Le compte à rebours commence pour l’une des grandes ouvertures culturelles de l’année. Faro Santander ouvrira ses portes dans la capitale cantabrique le 8 septembre et le fera de manière surréaliste… également Renaissance, maniériste, impressionniste, expressionniste et contemporaine, pour ne citer que quelques exemples. Car telle est et sera la programmation du nouveau centre d’art de la ville : plurielle et destinée à tous les publics. Vers l’exposition inédite Surréalisme symptomatique : Leonora Carringtonqui approfondit le travail que la peintre a réalisé pendant son séjour à Santander, deux autres expositions pertinentes s’ajoutent à l’inauguration : Chefs-d’œuvre de la collection Banco Santander et Le Mexique moderne dans la collection Gelman Santander.
L’institution assure que ce projet culturel est né avec la vocation de devenir un point de rencontre dynamique et inclusif, capable de relier les citoyens cantabriques à la scène artistique internationale. Et ils n’auraient pas pu choisir un meilleur endroit pour le faire, puisqu’il occupe le bâtiment Pereda, l’ancien siège principal de Banco Santander. Un bâtiment historique qui renaît transformé par l’architecte britannique David Chipperfield, lauréat du prix Pritzker en 2023, qui a été en charge de la nouvelle conception architecturale.
Chefs-d’œuvre de la collection Banco Santander
Le quatrième étage du bâtiment est réservé en permanence à la Collection Banco Santander, fruit de plus de 160 ans de collection, dont la présence sera vivante et changeante. Diplômé Chefs-d’œuvre de la collection Banco Santander et organisée par María Dolores Jiménez-Blanco, la première exposition dévoile une histoire inédite qui couvre près de cinq siècles d’art, depuis un panneau de Lucas Cranach l’Ancien de 1537 jusqu’à une œuvre de Juan Uslé réalisée en 2018.

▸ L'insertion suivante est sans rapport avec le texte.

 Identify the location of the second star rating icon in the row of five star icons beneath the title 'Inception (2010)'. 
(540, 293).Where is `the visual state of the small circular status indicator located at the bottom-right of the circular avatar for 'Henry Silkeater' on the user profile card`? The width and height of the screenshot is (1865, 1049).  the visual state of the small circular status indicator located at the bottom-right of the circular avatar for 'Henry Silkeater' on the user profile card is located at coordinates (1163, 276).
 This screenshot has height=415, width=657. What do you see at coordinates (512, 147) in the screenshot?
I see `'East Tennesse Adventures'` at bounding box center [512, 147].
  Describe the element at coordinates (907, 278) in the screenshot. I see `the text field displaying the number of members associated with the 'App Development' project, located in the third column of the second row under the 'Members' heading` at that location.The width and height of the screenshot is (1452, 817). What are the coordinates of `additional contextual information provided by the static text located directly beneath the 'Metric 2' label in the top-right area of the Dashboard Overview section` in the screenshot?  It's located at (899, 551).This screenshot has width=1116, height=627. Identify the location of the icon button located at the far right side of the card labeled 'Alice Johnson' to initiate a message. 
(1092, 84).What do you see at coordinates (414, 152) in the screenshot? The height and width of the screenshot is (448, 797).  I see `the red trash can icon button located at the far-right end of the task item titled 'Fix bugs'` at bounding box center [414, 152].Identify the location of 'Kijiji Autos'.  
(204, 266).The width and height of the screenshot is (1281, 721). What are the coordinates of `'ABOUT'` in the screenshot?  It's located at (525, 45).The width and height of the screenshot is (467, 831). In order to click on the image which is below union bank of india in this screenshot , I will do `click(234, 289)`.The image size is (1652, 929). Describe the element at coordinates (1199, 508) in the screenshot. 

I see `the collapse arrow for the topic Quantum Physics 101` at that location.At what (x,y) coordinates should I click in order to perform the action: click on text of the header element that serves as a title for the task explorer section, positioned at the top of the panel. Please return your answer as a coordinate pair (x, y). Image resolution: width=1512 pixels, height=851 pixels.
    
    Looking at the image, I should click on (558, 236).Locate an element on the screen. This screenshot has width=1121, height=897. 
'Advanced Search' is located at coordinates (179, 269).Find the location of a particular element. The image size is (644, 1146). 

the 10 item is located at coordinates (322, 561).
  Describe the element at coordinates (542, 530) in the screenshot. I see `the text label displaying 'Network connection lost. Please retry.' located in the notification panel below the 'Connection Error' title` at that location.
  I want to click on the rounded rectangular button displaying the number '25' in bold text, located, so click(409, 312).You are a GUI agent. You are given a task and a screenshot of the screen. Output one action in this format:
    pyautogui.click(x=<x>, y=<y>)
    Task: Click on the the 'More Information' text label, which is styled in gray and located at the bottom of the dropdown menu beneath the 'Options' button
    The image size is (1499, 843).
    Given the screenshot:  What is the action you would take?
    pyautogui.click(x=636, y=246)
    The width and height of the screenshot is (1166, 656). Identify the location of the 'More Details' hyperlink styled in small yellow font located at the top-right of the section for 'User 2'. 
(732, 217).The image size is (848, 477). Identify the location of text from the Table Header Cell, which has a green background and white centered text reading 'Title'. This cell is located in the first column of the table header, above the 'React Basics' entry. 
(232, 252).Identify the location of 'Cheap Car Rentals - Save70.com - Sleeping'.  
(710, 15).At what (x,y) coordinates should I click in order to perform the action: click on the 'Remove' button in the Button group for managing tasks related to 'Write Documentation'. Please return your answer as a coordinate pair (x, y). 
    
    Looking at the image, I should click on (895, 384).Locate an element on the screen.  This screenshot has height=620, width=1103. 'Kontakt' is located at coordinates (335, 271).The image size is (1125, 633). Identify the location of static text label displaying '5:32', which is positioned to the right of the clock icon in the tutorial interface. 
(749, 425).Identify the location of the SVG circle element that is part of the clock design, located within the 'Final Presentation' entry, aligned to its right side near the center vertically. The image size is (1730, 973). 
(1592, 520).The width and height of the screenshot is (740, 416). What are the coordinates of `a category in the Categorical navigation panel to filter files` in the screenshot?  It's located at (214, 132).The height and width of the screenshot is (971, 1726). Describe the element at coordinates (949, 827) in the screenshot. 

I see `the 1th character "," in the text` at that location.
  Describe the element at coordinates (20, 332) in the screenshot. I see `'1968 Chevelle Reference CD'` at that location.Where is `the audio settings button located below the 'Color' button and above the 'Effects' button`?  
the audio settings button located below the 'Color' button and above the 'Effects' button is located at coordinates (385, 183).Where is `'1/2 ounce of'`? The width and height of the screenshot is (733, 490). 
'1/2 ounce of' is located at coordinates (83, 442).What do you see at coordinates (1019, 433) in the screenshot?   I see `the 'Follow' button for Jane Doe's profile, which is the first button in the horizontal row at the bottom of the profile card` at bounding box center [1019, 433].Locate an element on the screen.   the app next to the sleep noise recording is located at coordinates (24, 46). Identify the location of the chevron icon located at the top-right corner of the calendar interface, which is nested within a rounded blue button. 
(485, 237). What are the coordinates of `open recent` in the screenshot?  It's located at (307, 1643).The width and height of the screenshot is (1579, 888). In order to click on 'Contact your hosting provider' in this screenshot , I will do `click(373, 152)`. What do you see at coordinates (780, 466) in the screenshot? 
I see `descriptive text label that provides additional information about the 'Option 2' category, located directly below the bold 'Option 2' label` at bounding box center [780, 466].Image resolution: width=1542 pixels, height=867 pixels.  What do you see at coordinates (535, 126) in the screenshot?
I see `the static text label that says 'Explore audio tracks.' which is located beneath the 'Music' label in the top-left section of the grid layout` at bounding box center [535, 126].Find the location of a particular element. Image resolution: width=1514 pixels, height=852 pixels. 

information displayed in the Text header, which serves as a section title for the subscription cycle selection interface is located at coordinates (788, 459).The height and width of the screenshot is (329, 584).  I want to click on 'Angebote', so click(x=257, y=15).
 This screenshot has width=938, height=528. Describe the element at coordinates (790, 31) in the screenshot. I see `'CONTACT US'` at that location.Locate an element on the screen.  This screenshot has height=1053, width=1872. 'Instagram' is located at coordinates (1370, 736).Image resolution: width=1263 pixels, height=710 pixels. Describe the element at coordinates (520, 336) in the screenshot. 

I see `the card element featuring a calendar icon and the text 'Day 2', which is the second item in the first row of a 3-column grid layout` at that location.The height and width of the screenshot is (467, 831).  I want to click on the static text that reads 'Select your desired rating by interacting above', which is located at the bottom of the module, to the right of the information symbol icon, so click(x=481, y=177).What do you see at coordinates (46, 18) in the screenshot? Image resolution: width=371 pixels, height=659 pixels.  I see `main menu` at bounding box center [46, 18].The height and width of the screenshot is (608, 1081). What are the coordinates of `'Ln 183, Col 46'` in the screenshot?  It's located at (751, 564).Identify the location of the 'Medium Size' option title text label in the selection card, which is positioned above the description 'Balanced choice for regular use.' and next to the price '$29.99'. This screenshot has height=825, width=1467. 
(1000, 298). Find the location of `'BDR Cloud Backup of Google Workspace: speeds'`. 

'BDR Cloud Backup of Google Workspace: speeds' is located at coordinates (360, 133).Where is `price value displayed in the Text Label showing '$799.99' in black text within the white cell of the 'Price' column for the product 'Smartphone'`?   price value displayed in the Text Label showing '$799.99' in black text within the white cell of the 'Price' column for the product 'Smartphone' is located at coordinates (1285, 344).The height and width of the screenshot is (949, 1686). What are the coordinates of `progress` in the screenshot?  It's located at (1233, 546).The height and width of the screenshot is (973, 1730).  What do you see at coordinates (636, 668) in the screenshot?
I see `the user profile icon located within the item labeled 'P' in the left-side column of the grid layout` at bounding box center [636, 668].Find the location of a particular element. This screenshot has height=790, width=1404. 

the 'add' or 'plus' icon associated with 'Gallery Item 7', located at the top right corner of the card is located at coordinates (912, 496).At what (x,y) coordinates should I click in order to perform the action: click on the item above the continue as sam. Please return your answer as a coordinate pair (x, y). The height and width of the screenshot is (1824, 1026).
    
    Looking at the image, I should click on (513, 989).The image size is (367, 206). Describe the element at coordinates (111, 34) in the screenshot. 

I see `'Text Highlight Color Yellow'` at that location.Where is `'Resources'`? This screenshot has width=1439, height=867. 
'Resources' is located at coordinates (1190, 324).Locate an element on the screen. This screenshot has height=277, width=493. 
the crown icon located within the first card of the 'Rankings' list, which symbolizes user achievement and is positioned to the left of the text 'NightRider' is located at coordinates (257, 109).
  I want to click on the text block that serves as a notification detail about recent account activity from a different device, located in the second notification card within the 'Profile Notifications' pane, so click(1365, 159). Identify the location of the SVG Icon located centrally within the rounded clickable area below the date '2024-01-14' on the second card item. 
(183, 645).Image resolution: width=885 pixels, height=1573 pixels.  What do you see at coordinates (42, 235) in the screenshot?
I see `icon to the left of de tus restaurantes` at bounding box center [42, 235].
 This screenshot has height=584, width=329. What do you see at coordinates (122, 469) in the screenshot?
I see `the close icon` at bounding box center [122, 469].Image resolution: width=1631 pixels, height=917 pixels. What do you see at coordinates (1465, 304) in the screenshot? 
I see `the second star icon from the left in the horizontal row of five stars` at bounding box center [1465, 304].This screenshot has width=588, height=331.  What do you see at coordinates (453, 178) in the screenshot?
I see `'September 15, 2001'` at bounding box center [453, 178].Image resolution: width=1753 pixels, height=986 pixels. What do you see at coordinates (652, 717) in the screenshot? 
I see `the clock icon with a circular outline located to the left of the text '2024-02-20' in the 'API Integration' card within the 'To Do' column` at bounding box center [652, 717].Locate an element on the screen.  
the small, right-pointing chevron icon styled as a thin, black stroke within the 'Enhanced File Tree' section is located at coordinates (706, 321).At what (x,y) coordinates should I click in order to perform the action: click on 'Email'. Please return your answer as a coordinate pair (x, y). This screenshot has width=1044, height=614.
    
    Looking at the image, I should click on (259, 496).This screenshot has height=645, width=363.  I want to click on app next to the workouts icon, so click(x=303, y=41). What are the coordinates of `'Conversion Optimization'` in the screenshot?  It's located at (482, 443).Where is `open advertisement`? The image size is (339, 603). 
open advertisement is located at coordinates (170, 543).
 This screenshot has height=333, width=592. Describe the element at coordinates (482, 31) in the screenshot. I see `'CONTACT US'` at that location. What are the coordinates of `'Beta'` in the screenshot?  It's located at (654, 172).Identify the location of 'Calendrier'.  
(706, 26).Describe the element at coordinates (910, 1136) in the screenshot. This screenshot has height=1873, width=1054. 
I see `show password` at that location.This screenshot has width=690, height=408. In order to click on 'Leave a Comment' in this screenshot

Ce parcours est organisé en quatre axes thématiques. histoires sacréesoù la spiritualité du Titien, du Greco, de Velázquez, de Rubens ou de Zurbarán dialogue avec l’abstraction de Chillida, Tàpies ou Torner. Lieux et paysagesqui explore la nature depuis les vues de Canaletto et Beruete jusqu’aux créations de Chirino, Guerrero, Soledad Sevilla et Cristina Iglesias. Choses : natures mortes et natures mortesun voyage à travers le genre du baroque au XXe siècle avec des pièces de Juan de Arellano, Luis Meléndez, Luis Gordillo et Miquel Barceló. Et enfin Portraits, types, figuresreflet de l’individu depuis la solennité courtoise de Van Dyck ou Giuseppe Bonito jusqu’à la facilité de Goya, Sorolla, Miró, Millares, Equipo Crónica ou Niki de Saint Phalle.